Kalbadevi Jewellery Units Posing Danger To People, Challenge To Govt
Mahesh Vijapurkar
At one time, Mumbai had upwards of 80 textile mills, and the city’s main industrial activity till World War I was converting cotton into cloth. They sprang up in the mid-1850s with surpluses from opium trade and until recently, the tall chimneys, almost 200 feet high, were the iconic feature of the city.
That changed, however, when the mills stopped working after the crippling strike in 1982 by workers led by Datta Samant, and in the 1990s, the government allowed the recycling of the lands they stood on into real estate. Instead of chimneys, now one sees high-rise towers housing offices, malls, and residences.
With difficulty, if you have a good guide, you may spot one or two, but they too await demolition sooner or later. In a city starved for land, the spaces seek premium. However, now one sees more chimneys than the textile mills provided, but in a tiny space and excessively overcrowded Kalbadevi in South Mumbai. These spew toxic fumes.

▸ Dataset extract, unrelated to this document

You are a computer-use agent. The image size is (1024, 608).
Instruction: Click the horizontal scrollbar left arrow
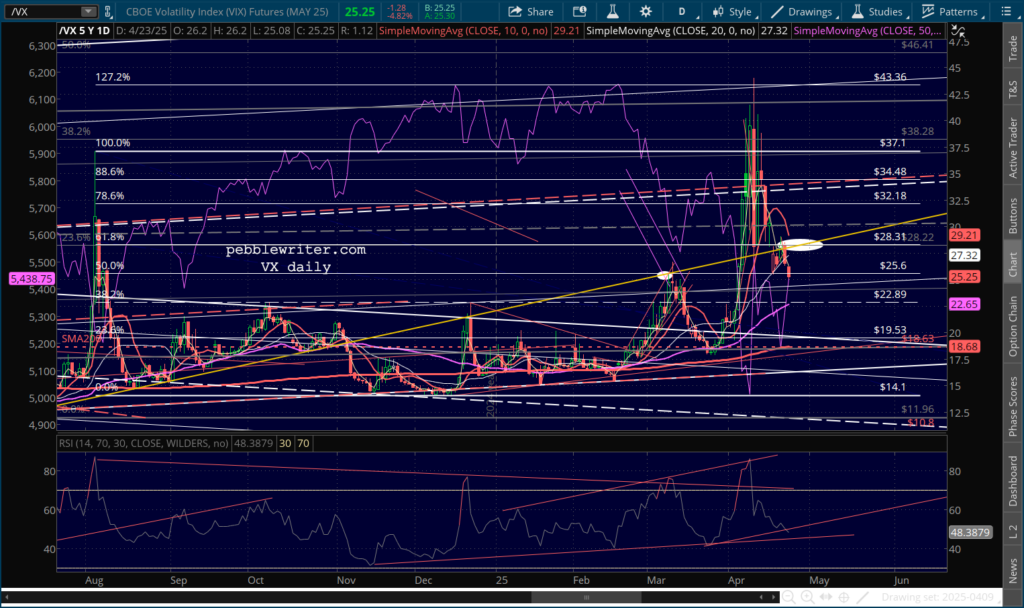click(x=6, y=597)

These chimneys are of units which turn gold into jewellery using mostly migrant workmen, which find their way to the nearby Zaveri Bazaar, the country’s biggest bullion market. Proximity to Zaveri Bazaar is cited as the reason they are located in Kalbadevi precinct, never mind the inconvenience and threat to the health of the other residents there.
Unlike the textile mill towers only smoke, these evacuate the toxic fumes from within, never mind the chimneys reach only up to the neighbouring residential old-style block of tiny apartments called chawls. Chawls were the first type of mass housing of a sort, with single rooms opening on a common verandah with common toilets at its end.
They initially housed textile workers near the mills, and others who came to service the city’s expanding economy on the backbone of textiles mills. With these tiny dwellings, easily lending themselves to be defined as slum by the definition of Census authorities – congestion, lack of ventilation and services – turning into jewellery-making units, risks have been heaped on the entire area.
These units in which acids are stored, besides a large number of LPG cylinders, and where flames are used to melt and shape the malleable gold, are vulnerable to fires. The staircases are generally wooden, and if you see an open door, it is more likely to be of only the common toilets’ when not in use. Because of gold, closed doors mean security to it.
Fumes are the main daily issue, but the problems are not just the likely fire, which can spread from chawl to chawl as they are cheek by jowl. Because the roads so narrow, a fire brigade’s fire tenders cannot negotiate them. Firefighting is a challenge as was seen in the recent past. The daytime crowding – business districts see many come there to work – adds to the plethora of woes. It is a disaster in looming.
Though the chief minister has ordered the civic body to ensure the menace ends by removing the units, the local residents are not optimistic because the civic body has known all along the growth of jewellery making units run by the rich and powerful from the bullion sector. Some had been asked to remove the chimneys but they sprang up soon enough making a mockery of the civic authorities.
The bullion market can be obdurate. Though their constituents had bought premises in the high-priced tony Bandra-Kurla Complex (BKC) diamond bourse, for over a decade it was unoccupied because Zavery Bazaar was the place to be for the conveniences it offered them – proximity to anything the trade needed. This time, it is a test for both the chief minister and the municipal corporation.